Cristine conta que, quando sua filha nasceu e ela precisou voltar a trabalhar, tentou introduzir o leite artificial na dieta da filha. Dezoito anos depois, descobriu com espanto os riscos que uma alimentação inadequada pode oferecer a um bebê:
– A minha reação foi como a de muitas pessoas. Foi um choque, o que é compreensível diante de tanta pressão e tanta propaganda. Agora, para designers é uma irresponsabilidade desconhecer esta questão. O público em geral confia nos produtos e nas grandes empresas.
As campanhas da Semana Mundial da Amamentação realizadas no Brasil são criticadas no livro pela linguagem pouco original e pela escolha de atrizes e cantoras ilustrando peças da campanha "Madrinhas da Amamentação", não ajudando para a construção de uma imagem correspondente à realidade.

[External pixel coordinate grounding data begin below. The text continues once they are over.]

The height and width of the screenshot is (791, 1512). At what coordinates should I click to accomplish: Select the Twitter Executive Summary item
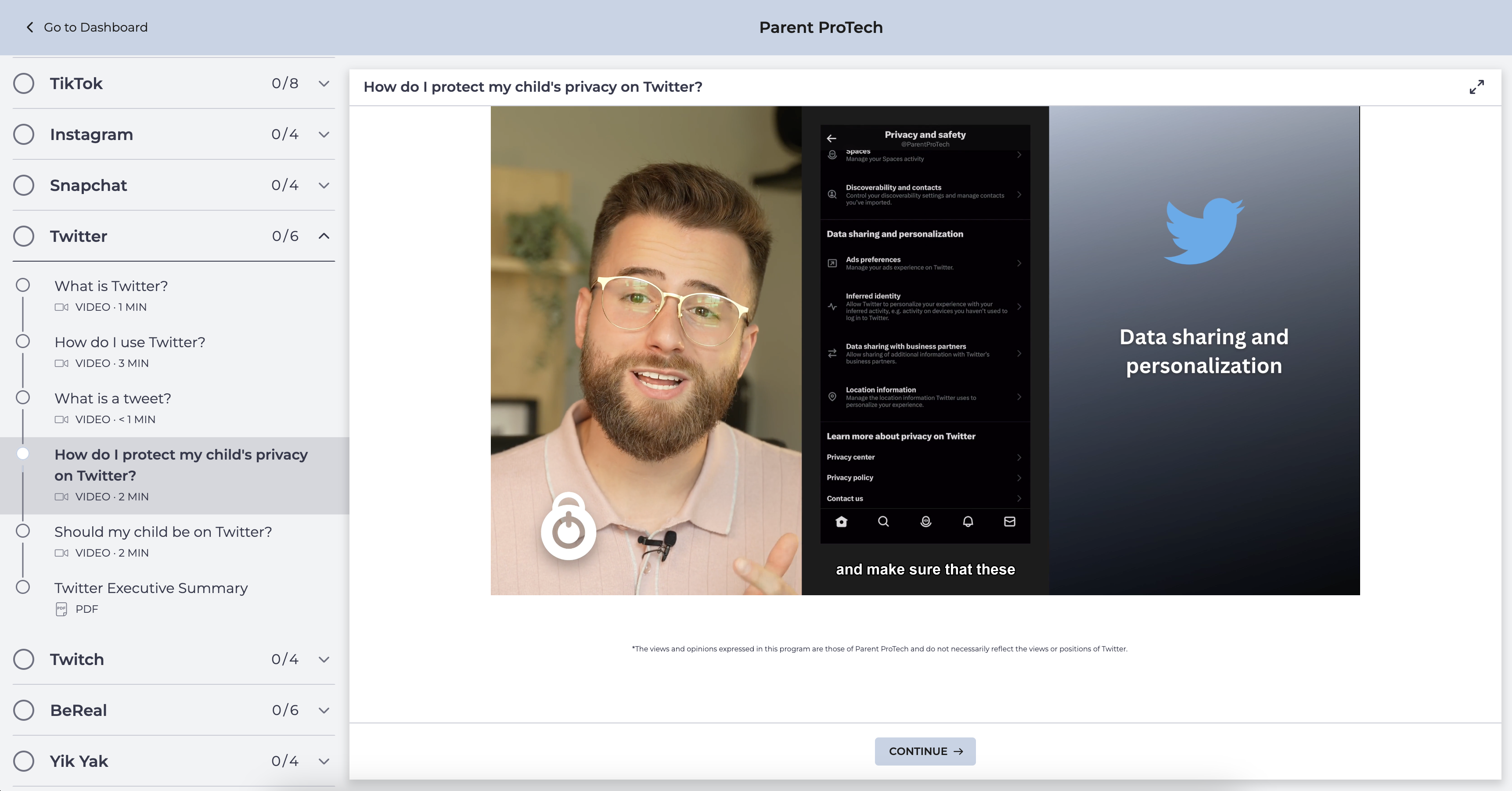tap(151, 588)
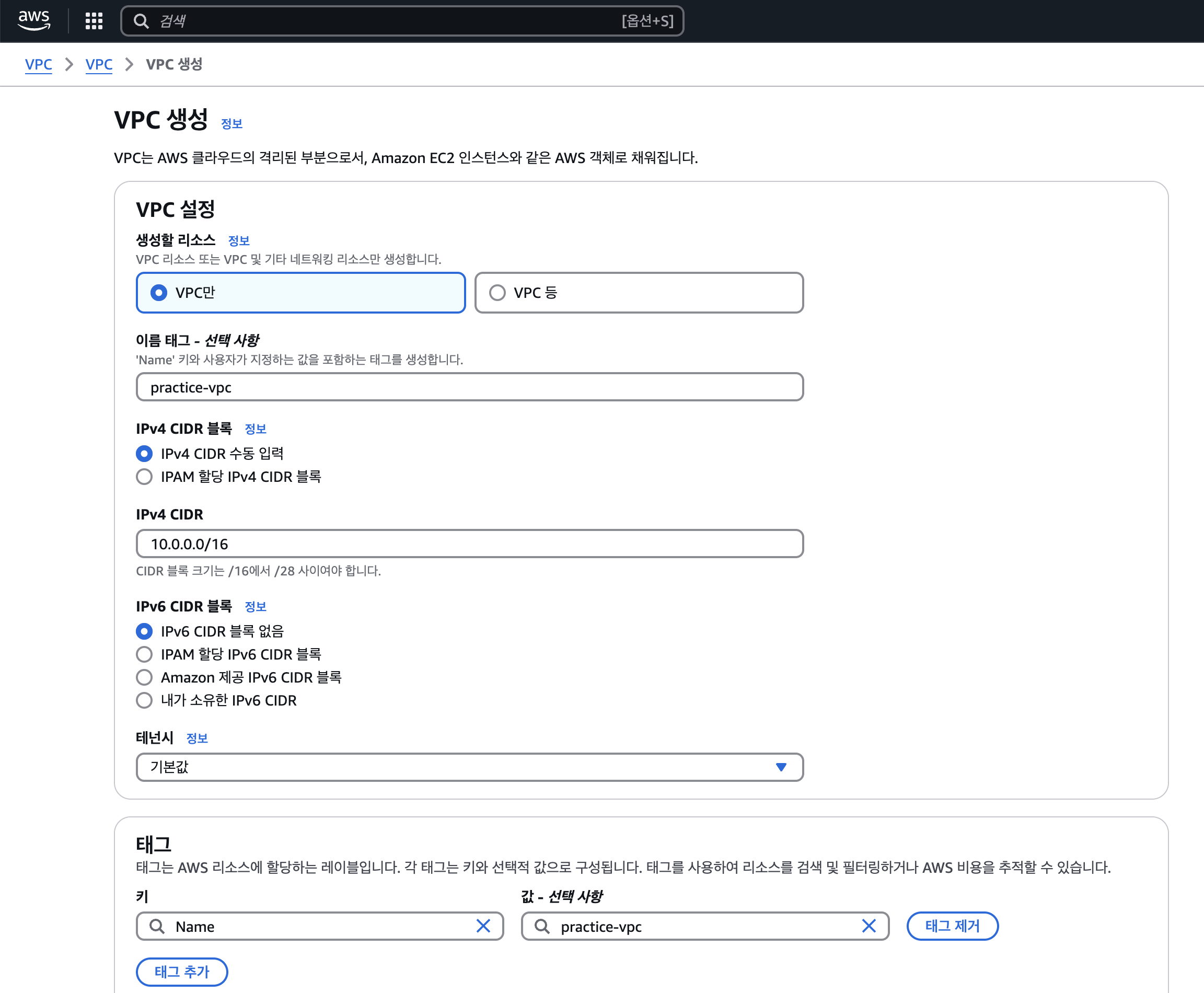Click magnifier icon in tag key field

[157, 926]
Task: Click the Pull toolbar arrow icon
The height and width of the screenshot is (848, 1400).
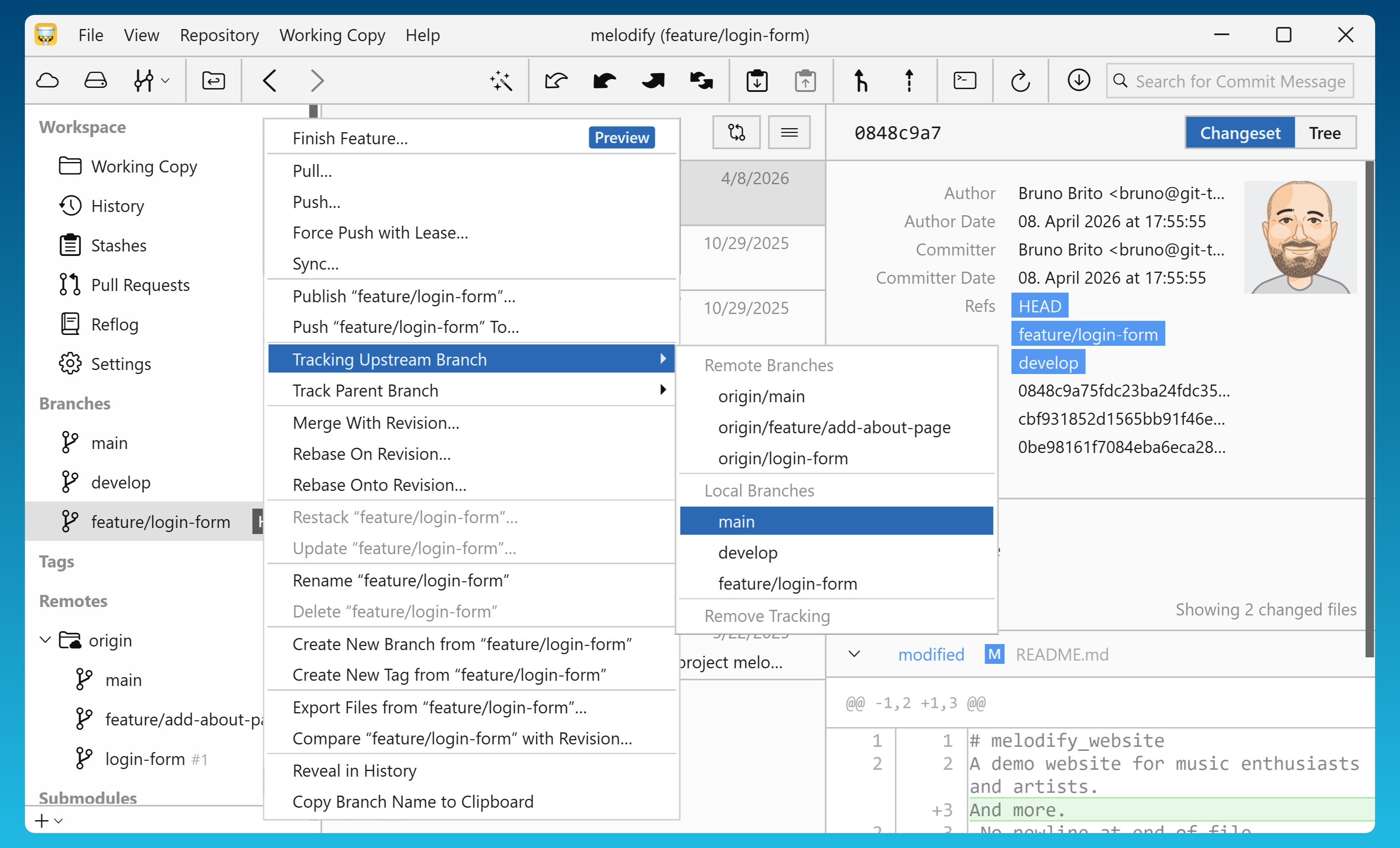Action: pos(604,80)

– Os cartazes da Waba (World Alliance for Breastfeeding Action), organização mundial encarregada de lançar campanhas para essa semana, são muito interessantes. No Brasil, há uma tendência a tornar as mensagens mais leves – afirma Cristine.
Desde 1999, a Sociedade Brasileira de Pediatria e o Ministério da Saúde são responsáveis por campanhas da Semana Mundial de Amamentação no Brasil, divulgada em hospitais públicos, em forma de cartazes, folhetos e spots veiculados na televisão, na primeira semana de agosto. Mas, segundo Cristine, a amamentação é retratada como um momento tranquilo, simples, em que não há problemas, contrariando o que acontece com a maioria das mulheres. Os bancos de leite oferecem apoio e orientação a mães que enfrentam dificuldade.

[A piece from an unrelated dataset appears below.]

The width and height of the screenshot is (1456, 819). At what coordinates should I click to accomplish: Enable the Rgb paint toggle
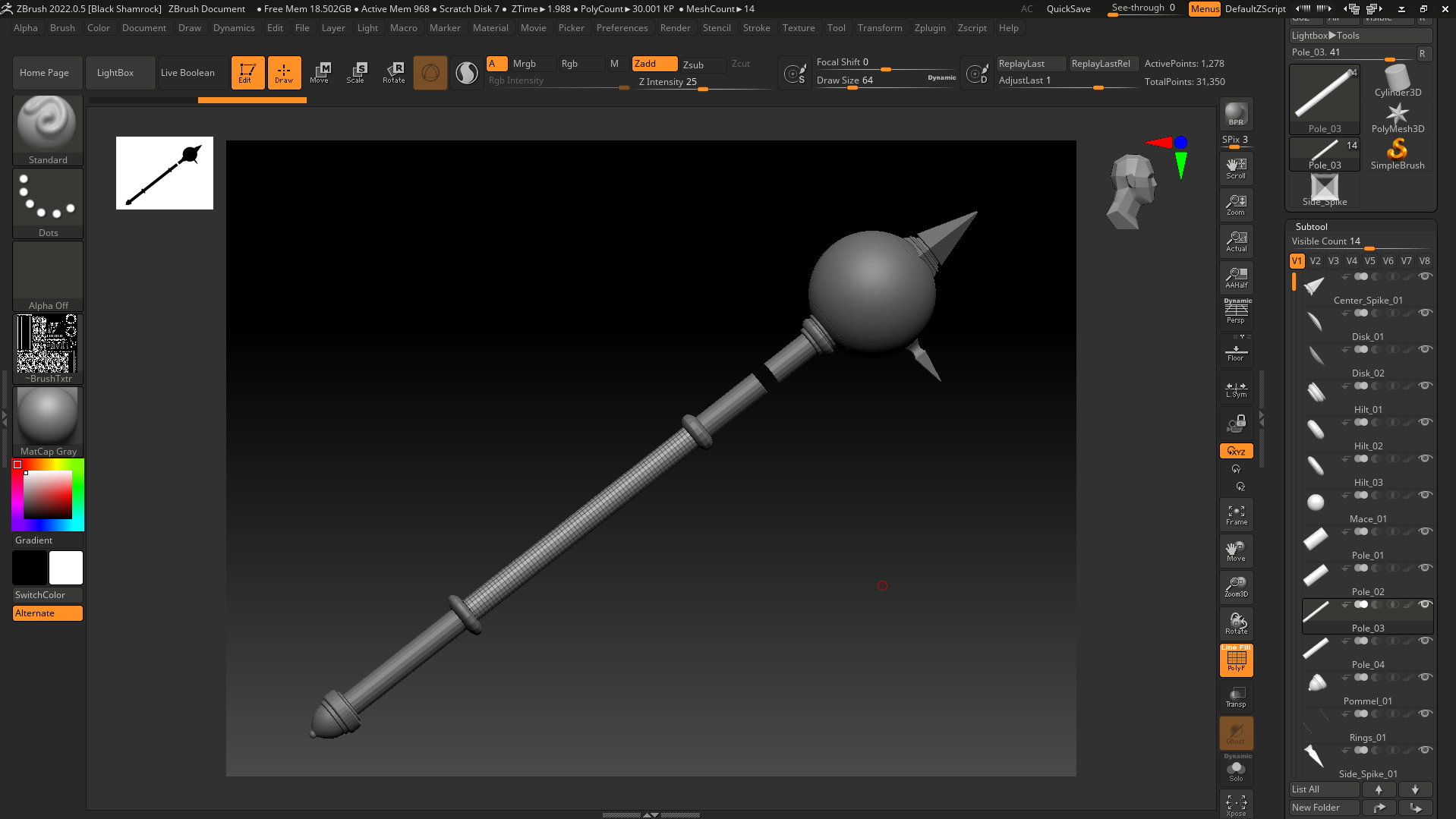point(580,64)
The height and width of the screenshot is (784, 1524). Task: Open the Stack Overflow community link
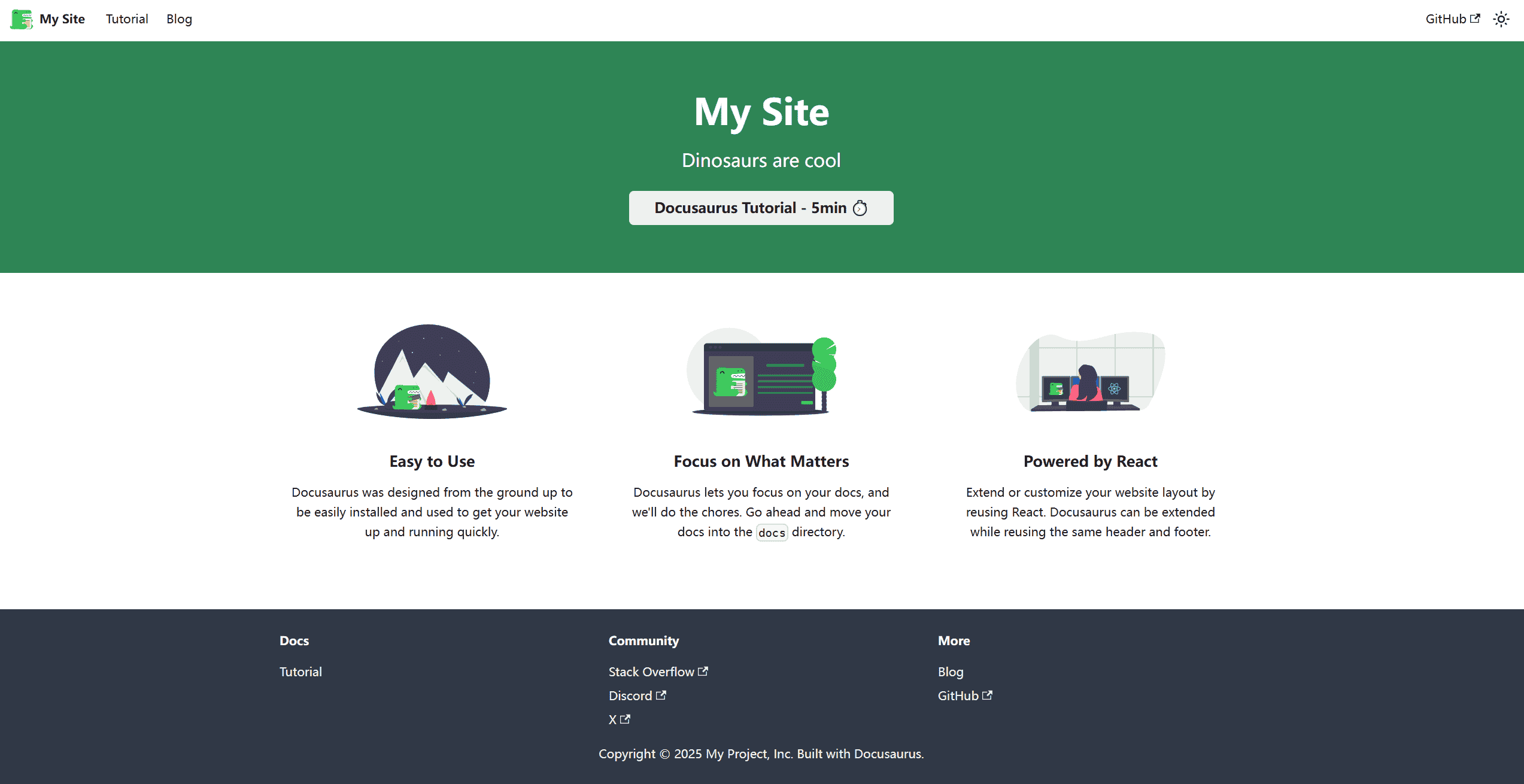click(651, 671)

A apresentação do livro é assinada pela socióloga, presidente da Rede Internacional em Defesa do Direito de Amamentar (Ibfan-Brasil), Rosana Maria Polli Fachini de Divitiis.
"Junk food" para bebês
A crença de que o leite materno pode ser considerado “fraco”, uma vez que a criança é capaz de digeri-lo rapidamente, colaborou para a disseminação do leite em pó, que foi aprovada por médicos e revistas científicas. Cristine Nogueira relaciona a introdução da mamadeira no país com a mudança operada na economia brasileira no início do século XX, na passagem para sistema de produção urbano industrial e com a ascensão da sociedade de consumo. Ao longo do século XIX, a mamadeira tornou-se um dos símbolos da modernidade e em 1912, as primeiras remessas de leite condensado e farinha láctea vindas da Suíça chegaram ao Brasil.

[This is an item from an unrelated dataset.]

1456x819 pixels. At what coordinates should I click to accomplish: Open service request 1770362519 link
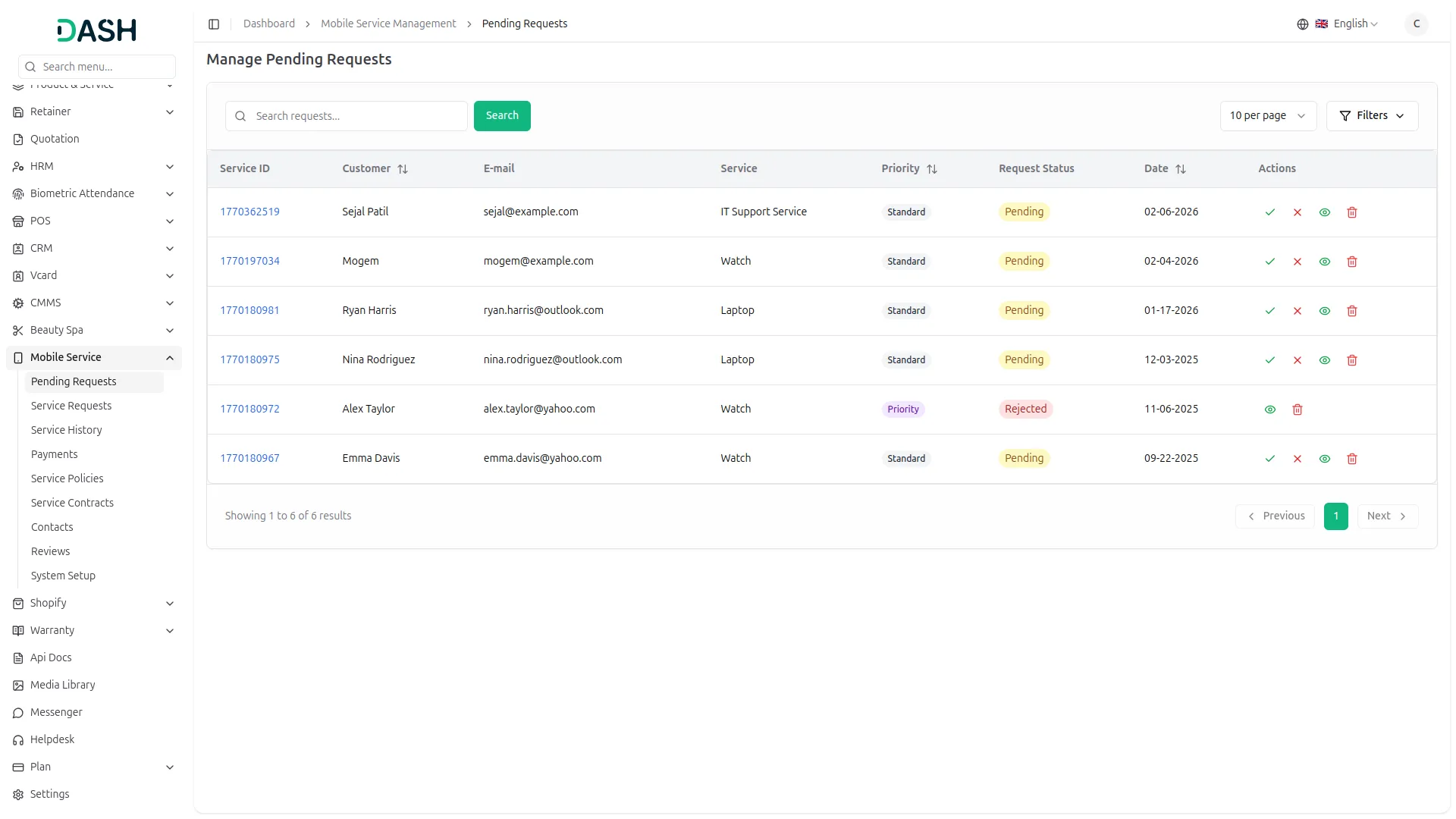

Em 1939 foi lançada a primeira campanha contra alimentação feita por meio de mamadeiras. Em 1974, a organização caritativa britânica War on Want, publicou o relatório The Baby Killer e em 1979 a Unicef reconheceu a superioridade do leite materno. O Código Internacional de Comercialização de Substitutos do Leite Materno foi lançado em 1981, com o aval da Organização Mundial da Saúde.